Author Topic: CPU FAQ  (Read 4085 times)

2017-07-04, 17:30:36

Ryuu

  • Corona Team
  • Active Users
  • ****
  • Posts: 567
  • Michal
    • View Profile
What is a thread?
In the context of computing, a thread is a piece of executable code with its own state. Apart from maintaining its own state (private data), each thread can also access global data shared by all threads belonging to the same application (process).
 
For example in Corona we launch as many threads as you have CPU cores and instruct the OS to run each thread on a different CPU core. This way all the threads run in parallel at once.

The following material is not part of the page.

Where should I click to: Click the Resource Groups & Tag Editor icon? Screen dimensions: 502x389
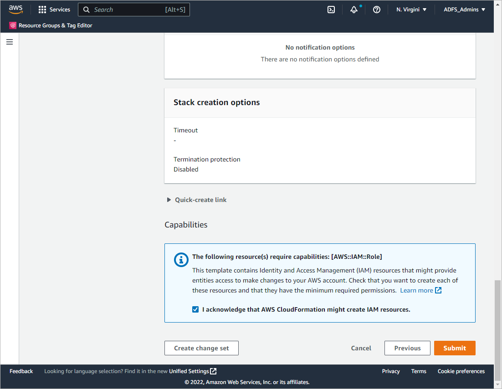coord(13,25)
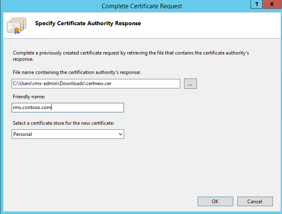282x214 pixels.
Task: Open help with the question mark button
Action: (257, 4)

The private data of the thread is the ray this thread is currently tracing, while the shared data is the scene, textures, etc.
 
What exactly does 100% usage in Windows task manager mean?
This number only says that some threads are scheduled by Windows to be executed on all CPU cores 100% of the time. It does not tell you how much of the physical execution resources on the CPU are actually utilized.
 
How is it possible that there is code being executed 100% of the time and the CPU is not fully utilized?
Modern CPUs have many execution units specialized for different tasks. Most applications are able to utilize only some portion of these units at any given time. For example MS Word doesn't need to do much floating point calculations, so the floating point execution units just sit idle when the CPU is running Word.
 
Even if the application was able to keep all the execution units fully utilized, it may not be able to feed them with data fast enough. Modern CPUs are a few orders of magnitude faster than modern RAM, so when the CPU is able to process the data faster than the memory is able to supply it, the CPU will end up waiting for the data most of the time.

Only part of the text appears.